##### DATA FOR PROCESSING #####

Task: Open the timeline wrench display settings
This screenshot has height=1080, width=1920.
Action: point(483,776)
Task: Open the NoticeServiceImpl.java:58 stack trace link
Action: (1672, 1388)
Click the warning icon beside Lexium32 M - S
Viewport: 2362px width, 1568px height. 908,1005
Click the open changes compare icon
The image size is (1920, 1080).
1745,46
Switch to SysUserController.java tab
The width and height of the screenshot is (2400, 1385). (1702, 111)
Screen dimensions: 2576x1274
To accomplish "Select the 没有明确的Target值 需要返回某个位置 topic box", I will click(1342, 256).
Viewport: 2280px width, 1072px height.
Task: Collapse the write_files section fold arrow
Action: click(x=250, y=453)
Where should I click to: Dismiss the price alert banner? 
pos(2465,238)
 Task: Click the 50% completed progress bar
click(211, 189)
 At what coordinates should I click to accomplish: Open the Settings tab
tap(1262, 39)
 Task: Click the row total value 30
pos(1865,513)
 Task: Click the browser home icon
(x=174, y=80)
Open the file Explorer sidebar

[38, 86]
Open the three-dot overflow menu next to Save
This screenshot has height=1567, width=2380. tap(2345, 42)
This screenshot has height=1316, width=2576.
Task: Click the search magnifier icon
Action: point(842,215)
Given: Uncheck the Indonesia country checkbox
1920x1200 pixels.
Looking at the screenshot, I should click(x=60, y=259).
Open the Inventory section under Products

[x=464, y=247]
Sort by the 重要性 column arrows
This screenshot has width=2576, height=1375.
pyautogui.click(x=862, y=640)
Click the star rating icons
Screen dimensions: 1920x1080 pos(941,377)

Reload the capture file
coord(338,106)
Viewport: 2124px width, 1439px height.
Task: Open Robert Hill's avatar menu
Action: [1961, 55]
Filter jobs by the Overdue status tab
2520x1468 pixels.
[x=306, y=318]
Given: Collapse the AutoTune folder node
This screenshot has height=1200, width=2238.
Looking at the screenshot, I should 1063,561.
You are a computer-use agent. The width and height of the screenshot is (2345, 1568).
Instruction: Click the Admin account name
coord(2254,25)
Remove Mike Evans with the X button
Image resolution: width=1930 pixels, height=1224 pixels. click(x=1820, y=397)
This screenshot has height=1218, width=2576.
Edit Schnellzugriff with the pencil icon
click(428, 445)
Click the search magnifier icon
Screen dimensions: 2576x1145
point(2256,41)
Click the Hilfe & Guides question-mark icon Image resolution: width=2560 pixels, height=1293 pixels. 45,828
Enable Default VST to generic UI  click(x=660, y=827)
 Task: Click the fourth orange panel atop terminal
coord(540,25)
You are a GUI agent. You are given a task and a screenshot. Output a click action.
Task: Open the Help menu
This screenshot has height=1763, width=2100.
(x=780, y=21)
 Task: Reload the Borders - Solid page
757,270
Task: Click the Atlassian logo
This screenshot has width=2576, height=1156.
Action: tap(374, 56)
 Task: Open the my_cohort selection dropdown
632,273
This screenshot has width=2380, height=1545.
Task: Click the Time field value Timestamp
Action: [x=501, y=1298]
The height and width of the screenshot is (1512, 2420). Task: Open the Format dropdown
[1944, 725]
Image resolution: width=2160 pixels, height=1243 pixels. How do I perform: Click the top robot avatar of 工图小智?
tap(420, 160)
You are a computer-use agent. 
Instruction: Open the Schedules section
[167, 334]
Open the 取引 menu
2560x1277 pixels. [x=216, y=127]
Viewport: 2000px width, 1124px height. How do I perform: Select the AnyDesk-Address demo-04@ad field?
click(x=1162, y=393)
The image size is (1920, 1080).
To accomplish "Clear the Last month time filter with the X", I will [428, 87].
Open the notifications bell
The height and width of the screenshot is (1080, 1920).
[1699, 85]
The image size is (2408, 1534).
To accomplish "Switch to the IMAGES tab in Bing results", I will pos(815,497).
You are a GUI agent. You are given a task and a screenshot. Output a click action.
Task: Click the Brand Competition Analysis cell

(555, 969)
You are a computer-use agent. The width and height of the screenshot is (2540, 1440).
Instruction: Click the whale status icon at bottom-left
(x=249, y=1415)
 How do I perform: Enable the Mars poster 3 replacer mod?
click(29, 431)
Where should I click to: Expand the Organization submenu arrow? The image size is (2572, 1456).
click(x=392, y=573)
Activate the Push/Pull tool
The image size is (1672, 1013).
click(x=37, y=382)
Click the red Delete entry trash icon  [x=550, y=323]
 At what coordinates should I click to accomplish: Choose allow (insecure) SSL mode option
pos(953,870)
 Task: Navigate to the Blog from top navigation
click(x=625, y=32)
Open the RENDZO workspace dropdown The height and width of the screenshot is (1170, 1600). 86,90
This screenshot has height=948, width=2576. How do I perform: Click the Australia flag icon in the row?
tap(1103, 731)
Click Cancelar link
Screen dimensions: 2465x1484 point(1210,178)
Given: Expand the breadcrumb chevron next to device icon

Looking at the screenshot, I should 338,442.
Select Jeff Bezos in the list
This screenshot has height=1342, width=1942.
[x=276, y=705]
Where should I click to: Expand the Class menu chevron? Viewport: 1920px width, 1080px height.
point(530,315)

#####

YOUR INSTRUCTIONS: Reproduce the listing above character for character.

FINISHED TASK:
Task: Open the timeline wrench display settings
This screenshot has height=1080, width=1920.
Action: point(483,776)
Task: Open the NoticeServiceImpl.java:58 stack trace link
Action: (1672, 1388)
Click the warning icon beside Lexium32 M - S
Viewport: 2362px width, 1568px height. 908,1005
Click the open changes compare icon
The image size is (1920, 1080).
1745,46
Switch to SysUserController.java tab
The width and height of the screenshot is (2400, 1385). (1702, 111)
Screen dimensions: 2576x1274
To accomplish "Select the 没有明确的Target值 需要返回某个位置 topic box", I will click(1342, 256).
Viewport: 2280px width, 1072px height.
Task: Collapse the write_files section fold arrow
Action: click(x=250, y=453)
Where should I click to: Dismiss the price alert banner? 
pos(2465,238)
 Task: Click the 50% completed progress bar
click(211, 189)
 At what coordinates should I click to accomplish: Open the Settings tab
tap(1262, 39)
 Task: Click the row total value 30
pos(1865,513)
 Task: Click the browser home icon
(x=174, y=80)
Open the file Explorer sidebar

[38, 86]
Open the three-dot overflow menu next to Save
This screenshot has height=1567, width=2380. tap(2345, 42)
This screenshot has height=1316, width=2576.
Task: Click the search magnifier icon
Action: point(842,215)
Given: Uncheck the Indonesia country checkbox
1920x1200 pixels.
Looking at the screenshot, I should click(x=60, y=259).
Open the Inventory section under Products

[x=464, y=247]
Sort by the 重要性 column arrows
This screenshot has width=2576, height=1375.
pyautogui.click(x=862, y=640)
Click the star rating icons
Screen dimensions: 1920x1080 pos(941,377)

Reload the capture file
coord(338,106)
Viewport: 2124px width, 1439px height.
Task: Open Robert Hill's avatar menu
Action: [1961, 55]
Filter jobs by the Overdue status tab
2520x1468 pixels.
[x=306, y=318]
Given: Collapse the AutoTune folder node
This screenshot has height=1200, width=2238.
Looking at the screenshot, I should 1063,561.
You are a computer-use agent. The width and height of the screenshot is (2345, 1568).
Instruction: Click the Admin account name
coord(2254,25)
Remove Mike Evans with the X button
Image resolution: width=1930 pixels, height=1224 pixels. click(x=1820, y=397)
This screenshot has height=1218, width=2576.
Edit Schnellzugriff with the pencil icon
click(428, 445)
Click the search magnifier icon
Screen dimensions: 2576x1145
point(2256,41)
Click the Hilfe & Guides question-mark icon Image resolution: width=2560 pixels, height=1293 pixels. 45,828
Enable Default VST to generic UI  click(x=660, y=827)
 Task: Click the fourth orange panel atop terminal
coord(540,25)
You are a GUI agent. You are given a task and a screenshot. Output a click action.
Task: Open the Help menu
This screenshot has height=1763, width=2100.
(x=780, y=21)
 Task: Reload the Borders - Solid page
757,270
Task: Click the Atlassian logo
This screenshot has width=2576, height=1156.
Action: tap(374, 56)
 Task: Open the my_cohort selection dropdown
632,273
This screenshot has width=2380, height=1545.
Task: Click the Time field value Timestamp
Action: [x=501, y=1298]
The height and width of the screenshot is (1512, 2420). Task: Open the Format dropdown
[1944, 725]
Image resolution: width=2160 pixels, height=1243 pixels. How do I perform: Click the top robot avatar of 工图小智?
tap(420, 160)
You are a computer-use agent. 
Instruction: Open the Schedules section
[167, 334]
Open the 取引 menu
2560x1277 pixels. [x=216, y=127]
Viewport: 2000px width, 1124px height. How do I perform: Select the AnyDesk-Address demo-04@ad field?
click(x=1162, y=393)
The image size is (1920, 1080).
To accomplish "Clear the Last month time filter with the X", I will [428, 87].
Open the notifications bell
The height and width of the screenshot is (1080, 1920).
[1699, 85]
The image size is (2408, 1534).
To accomplish "Switch to the IMAGES tab in Bing results", I will pos(815,497).
You are a GUI agent. You are given a task and a screenshot. Output a click action.
Task: Click the Brand Competition Analysis cell

(555, 969)
You are a computer-use agent. The width and height of the screenshot is (2540, 1440).
Instruction: Click the whale status icon at bottom-left
(x=249, y=1415)
 How do I perform: Enable the Mars poster 3 replacer mod?
click(29, 431)
Where should I click to: Expand the Organization submenu arrow? The image size is (2572, 1456).
click(x=392, y=573)
Activate the Push/Pull tool
The image size is (1672, 1013).
click(x=37, y=382)
Click the red Delete entry trash icon  [x=550, y=323]
 At what coordinates should I click to accomplish: Choose allow (insecure) SSL mode option
pos(953,870)
 Task: Navigate to the Blog from top navigation
click(x=625, y=32)
Open the RENDZO workspace dropdown The height and width of the screenshot is (1170, 1600). 86,90
This screenshot has height=948, width=2576. How do I perform: Click the Australia flag icon in the row?
tap(1103, 731)
Click Cancelar link
Screen dimensions: 2465x1484 point(1210,178)
Given: Expand the breadcrumb chevron next to device icon

Looking at the screenshot, I should 338,442.
Select Jeff Bezos in the list
This screenshot has height=1342, width=1942.
[x=276, y=705]
Where should I click to: Expand the Class menu chevron? Viewport: 1920px width, 1080px height.
point(530,315)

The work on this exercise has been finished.